My Ruby chops are nearly non existent, but I can try to put something together as it is somewhat contained.
With that said, I’m seeing a TODO at the top of that file which seems related with this precise line of code. Is it as simple as remove the require, or should someone that knows what they are doing go for this PR?
Great to seeing this addressed! We run an international forum and while English is the main language, we have categories dedicated to other languages and this has been a long term annoyance.
Now that skipped_locale is only used for seems_unpretentious, I’m wondering if we may skip ‘ko’ since modern Korean uses spaces? Mind that I don’t speak Korean, so you may want to double check on this.
While I have your attention there’s one more thing that I think could be an easy improvement on TextSentinel but didn’t dare touching (again, not a Ruby developer). If you have a moment, I think it’s fairly simple and could get a free performance gain.
As I understand, this checks if a word is longer than the limit by splitting text into words, calculates the length of each one, scans all lengths to the find the highest, and only then compare that with the limit.
Could we perhaps skip all that by just trying to match the text against something like /\p{Alnum}{#{max_word_length + 1},}/ (syntax likely wrong, but hopefully you get the idea)?
Without knowing the inner-workings of Ruby, this is more likely to stop the check as soon as there’s a match, and if there’s no too long word (most common case), the text is only scanned once, skipping the splitting, the individual word length check, etc.

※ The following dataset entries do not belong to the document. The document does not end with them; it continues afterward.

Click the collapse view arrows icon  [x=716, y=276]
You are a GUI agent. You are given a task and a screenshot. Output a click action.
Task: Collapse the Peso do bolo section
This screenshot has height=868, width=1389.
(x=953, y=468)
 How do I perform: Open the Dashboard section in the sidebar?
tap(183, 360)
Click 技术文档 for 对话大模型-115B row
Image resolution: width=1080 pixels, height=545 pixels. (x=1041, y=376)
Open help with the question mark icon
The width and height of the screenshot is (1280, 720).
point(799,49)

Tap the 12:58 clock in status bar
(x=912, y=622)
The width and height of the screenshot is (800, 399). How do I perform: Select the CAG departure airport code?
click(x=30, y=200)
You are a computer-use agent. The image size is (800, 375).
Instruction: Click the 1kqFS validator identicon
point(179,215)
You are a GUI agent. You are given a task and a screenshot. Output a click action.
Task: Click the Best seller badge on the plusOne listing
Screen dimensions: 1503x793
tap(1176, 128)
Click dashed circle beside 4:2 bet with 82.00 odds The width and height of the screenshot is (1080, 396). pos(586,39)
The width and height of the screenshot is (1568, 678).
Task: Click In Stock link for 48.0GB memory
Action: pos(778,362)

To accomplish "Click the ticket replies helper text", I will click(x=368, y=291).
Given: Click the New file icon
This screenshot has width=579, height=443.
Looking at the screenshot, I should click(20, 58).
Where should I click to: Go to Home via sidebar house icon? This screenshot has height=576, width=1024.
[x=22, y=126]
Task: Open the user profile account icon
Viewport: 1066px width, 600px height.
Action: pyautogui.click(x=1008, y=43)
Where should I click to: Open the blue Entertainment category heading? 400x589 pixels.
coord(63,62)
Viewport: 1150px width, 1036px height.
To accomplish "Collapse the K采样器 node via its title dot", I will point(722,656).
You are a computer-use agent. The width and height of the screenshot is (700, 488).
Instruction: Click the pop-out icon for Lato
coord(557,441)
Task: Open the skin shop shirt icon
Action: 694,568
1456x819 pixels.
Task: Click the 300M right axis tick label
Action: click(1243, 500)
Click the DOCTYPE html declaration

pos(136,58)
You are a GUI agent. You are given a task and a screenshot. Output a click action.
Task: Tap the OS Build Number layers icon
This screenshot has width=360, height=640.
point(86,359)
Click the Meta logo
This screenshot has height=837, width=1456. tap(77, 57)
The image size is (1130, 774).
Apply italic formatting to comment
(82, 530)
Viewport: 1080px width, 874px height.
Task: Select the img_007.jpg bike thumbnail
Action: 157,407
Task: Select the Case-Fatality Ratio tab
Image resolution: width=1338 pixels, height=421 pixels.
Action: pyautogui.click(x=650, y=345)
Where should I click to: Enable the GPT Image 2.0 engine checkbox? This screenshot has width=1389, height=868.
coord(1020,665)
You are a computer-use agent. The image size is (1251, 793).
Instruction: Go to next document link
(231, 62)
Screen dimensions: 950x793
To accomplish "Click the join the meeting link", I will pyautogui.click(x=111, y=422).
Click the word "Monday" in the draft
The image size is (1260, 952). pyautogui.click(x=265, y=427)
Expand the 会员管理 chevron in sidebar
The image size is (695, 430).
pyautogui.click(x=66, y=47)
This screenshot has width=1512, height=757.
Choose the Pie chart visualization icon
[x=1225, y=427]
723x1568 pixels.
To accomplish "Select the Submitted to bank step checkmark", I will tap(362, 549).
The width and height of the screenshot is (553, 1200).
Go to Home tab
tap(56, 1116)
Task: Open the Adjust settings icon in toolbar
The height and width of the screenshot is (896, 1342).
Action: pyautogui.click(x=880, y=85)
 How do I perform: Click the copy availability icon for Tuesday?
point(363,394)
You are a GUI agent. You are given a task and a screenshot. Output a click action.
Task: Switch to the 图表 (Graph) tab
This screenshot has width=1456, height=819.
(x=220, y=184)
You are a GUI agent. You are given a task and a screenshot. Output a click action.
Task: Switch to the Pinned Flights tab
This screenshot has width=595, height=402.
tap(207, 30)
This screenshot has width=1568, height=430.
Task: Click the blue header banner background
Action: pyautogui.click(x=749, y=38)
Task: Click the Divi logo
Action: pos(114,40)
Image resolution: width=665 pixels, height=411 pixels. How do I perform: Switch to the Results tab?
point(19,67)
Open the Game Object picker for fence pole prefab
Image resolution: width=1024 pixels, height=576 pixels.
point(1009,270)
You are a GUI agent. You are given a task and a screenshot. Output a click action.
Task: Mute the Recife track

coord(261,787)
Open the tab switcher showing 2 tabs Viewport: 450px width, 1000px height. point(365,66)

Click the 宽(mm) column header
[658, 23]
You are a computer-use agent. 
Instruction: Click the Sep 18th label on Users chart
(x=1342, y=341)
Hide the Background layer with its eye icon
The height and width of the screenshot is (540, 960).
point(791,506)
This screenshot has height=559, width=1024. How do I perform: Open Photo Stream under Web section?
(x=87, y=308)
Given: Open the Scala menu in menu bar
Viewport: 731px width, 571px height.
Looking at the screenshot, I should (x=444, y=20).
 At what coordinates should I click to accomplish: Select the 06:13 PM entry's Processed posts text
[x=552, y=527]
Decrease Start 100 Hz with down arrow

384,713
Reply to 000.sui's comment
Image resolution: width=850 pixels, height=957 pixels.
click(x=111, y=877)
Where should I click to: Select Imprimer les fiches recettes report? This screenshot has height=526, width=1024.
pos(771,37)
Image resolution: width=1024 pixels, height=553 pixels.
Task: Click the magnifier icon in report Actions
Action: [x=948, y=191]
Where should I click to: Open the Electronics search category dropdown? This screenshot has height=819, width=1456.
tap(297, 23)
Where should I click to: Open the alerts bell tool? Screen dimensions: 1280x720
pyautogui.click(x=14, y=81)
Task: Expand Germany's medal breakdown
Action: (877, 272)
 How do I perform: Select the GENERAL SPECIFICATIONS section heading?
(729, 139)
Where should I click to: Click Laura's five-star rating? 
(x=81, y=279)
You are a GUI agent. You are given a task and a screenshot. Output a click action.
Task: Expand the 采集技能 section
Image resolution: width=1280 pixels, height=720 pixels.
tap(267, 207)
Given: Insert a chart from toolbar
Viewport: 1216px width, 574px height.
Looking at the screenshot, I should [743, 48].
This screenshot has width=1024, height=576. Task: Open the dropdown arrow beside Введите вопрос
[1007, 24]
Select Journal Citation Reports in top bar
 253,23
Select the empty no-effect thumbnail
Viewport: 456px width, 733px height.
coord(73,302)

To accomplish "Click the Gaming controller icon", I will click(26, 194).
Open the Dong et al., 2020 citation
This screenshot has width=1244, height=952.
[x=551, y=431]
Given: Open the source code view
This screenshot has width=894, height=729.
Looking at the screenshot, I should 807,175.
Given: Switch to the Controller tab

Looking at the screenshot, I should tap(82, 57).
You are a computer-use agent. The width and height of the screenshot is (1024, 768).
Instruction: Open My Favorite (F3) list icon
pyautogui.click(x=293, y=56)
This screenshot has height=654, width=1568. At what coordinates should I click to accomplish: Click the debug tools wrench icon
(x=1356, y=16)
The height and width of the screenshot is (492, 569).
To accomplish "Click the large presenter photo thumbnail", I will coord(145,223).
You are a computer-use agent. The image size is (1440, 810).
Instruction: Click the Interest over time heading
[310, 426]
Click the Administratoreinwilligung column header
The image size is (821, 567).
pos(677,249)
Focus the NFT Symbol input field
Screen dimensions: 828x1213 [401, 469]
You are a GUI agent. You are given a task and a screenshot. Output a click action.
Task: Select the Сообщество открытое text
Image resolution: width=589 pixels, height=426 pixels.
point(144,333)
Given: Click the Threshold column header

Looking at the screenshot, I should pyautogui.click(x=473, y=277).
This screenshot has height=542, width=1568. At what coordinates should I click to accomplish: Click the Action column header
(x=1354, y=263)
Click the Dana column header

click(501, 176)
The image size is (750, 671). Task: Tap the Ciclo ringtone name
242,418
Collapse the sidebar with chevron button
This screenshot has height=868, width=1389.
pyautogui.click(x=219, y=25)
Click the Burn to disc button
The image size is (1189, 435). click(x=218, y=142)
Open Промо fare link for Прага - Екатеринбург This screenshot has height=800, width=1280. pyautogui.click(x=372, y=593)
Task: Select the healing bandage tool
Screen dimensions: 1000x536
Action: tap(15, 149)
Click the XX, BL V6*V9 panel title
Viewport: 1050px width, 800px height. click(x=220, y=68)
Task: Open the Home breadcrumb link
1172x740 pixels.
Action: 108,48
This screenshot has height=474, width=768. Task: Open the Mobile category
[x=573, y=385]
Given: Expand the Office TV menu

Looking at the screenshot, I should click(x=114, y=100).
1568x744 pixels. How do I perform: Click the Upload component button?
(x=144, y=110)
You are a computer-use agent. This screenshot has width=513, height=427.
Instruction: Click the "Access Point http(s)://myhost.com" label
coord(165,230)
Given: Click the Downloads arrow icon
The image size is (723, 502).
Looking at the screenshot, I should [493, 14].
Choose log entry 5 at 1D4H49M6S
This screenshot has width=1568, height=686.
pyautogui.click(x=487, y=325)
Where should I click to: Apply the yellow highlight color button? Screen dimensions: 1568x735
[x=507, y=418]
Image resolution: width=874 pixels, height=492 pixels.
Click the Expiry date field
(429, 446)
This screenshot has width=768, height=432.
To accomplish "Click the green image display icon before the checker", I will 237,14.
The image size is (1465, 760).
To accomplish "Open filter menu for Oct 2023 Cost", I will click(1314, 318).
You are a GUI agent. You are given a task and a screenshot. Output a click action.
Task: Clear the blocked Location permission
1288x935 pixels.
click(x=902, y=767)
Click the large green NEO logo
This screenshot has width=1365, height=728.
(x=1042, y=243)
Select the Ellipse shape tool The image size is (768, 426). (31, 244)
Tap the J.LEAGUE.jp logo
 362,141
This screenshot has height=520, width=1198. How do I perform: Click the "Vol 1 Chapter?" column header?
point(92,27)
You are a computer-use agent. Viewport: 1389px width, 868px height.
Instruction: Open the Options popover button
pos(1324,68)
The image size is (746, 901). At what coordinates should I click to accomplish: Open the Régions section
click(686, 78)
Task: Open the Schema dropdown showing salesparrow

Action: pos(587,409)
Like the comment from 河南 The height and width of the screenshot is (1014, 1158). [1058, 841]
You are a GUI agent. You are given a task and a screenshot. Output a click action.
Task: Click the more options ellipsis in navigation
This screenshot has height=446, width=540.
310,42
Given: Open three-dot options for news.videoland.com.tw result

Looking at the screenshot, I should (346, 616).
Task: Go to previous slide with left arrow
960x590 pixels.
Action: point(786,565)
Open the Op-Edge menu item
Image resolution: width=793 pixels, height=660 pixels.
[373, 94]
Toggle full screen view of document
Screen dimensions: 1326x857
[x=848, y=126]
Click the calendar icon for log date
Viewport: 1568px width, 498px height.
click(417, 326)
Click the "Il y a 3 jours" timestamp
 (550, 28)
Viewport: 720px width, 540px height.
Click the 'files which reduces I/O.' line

Sorry if I’m hijacking the topic here, but as the new PR is already merged, I’m not sure the best place to post this as it’s perhaps too small to deserve a new topic, but seems like an easy win. Feel free to run with it.
Maybe one of the Korean translators (/cc @9bow, @alexkoala, @changukshin ) can confirm that modern Korean uses spaces between words similar to Roman/Latin scripts, so that Discourse can use that assumption on processing Korean text to find too long words?